Incompatibility of the Financial Compensation of Reduced Electricity Price for Vulnerable Consumers with the Criterion of Non-discrimination of Public Service Obligations: Judgment in Case C-683/19 Viesgo Infraestructuras Energéticas

Authors
  • Lucila de Almeida

The present case concerns the compatibility of Article 3(2) of Directive 2009/72, particularly the provision on public service obligations consisting of supplying electricity at a reduced rate to vulnerable consumers and Spanish national law 24/2013. The latter lays down a methodology for allocating the costs of a reduced rate tariff applied to vulnerable consumers to a group of five companies, being the applicant one of them: E.ON, the predecessor-in-law of Viesgo. The common feature of these companies is that they simultaneously carry on electricity production, distribution, and retail activities. This case is particular of interest since it gave the Court the opportunity to return on the settled-case law issue of the conditions of Member States to intervene in fixing electricity prices, more precisely the requirements of non-discrimination and proportionality, and interpret them in line with the financial mechanisms used to finance the reduced tariff rate of vulnerable consumers.

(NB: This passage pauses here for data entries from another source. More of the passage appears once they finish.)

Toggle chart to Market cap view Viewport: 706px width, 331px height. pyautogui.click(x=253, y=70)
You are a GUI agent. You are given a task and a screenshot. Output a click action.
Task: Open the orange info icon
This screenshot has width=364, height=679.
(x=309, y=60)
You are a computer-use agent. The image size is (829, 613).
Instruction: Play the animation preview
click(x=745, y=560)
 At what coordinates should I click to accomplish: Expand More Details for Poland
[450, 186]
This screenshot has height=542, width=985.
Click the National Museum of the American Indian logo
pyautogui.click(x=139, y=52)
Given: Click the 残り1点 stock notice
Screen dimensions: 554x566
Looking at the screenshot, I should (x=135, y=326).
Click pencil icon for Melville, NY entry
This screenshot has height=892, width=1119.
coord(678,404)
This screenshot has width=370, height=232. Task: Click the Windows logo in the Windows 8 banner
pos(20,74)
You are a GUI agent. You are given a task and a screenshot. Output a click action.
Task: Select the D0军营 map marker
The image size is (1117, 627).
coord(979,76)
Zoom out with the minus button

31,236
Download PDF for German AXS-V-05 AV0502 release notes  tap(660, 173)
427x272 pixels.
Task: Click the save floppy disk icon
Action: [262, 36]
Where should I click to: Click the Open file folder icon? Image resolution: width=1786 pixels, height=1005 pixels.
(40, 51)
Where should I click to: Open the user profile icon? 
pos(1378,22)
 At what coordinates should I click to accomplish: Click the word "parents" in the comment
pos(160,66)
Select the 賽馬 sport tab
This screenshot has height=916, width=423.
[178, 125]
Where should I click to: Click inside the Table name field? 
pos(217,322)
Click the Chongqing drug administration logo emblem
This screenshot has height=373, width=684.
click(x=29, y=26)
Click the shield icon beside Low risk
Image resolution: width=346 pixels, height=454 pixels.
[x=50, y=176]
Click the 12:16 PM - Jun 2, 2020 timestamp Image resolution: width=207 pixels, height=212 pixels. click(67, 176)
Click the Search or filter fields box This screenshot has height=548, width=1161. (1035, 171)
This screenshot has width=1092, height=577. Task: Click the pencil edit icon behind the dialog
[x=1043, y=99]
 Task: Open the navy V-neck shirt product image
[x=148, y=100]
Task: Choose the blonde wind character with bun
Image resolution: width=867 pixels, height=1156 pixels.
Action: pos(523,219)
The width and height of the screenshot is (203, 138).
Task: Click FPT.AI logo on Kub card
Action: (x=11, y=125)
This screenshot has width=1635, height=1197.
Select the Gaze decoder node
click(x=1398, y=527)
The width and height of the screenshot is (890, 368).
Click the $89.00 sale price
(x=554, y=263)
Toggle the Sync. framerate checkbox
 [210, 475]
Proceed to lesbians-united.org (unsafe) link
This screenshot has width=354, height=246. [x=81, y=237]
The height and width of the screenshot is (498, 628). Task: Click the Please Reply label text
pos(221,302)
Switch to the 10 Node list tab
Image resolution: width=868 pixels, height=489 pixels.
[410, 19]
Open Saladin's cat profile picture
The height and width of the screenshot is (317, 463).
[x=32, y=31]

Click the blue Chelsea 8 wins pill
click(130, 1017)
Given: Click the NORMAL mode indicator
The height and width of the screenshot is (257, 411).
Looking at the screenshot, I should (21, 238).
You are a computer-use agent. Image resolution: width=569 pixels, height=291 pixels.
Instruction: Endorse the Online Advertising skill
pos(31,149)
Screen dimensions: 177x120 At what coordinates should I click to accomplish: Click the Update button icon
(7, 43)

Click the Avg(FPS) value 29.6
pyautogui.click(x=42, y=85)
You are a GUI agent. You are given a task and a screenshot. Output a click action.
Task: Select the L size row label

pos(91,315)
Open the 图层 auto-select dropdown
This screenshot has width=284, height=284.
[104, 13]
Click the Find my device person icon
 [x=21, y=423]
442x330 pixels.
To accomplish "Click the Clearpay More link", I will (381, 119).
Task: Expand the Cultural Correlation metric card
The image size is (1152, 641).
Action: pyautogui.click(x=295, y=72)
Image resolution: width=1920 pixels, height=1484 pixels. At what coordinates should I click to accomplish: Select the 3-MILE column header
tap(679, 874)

In the first place, the Court examines whether the national measure at issue amounts to a public service obligation within the meaning of Article 3(2) of the Directive 2009/72 from two perspectives: one is the regulation of a reduced tariff for vulnerable consumers, the other is the financial contribution intent to cover its cost. First, the Court has held that the concept of ‘public service obligations’ corresponds to public intervention measures in the electricity market’s functioning to pursue a general economic interest. Therefore, an obligation falling on the retail undertaking to supply electricity to certain vulnerable consumers corresponds to a public service obligation. Second, the Spanish national law imposes an atemporal obligation on a group of companies to pay a financial contribution to cover the costs of the regulated discount, meaning the difference between the value of the voluntary price of electricity intended for lower usage the reduced rate vulnerable consumers. Considering these contributions are allocated exclusively to financing the regulated discount, the Court argues there is an inextricably link between the financial contribution and the notion of public service obligation (para 40). 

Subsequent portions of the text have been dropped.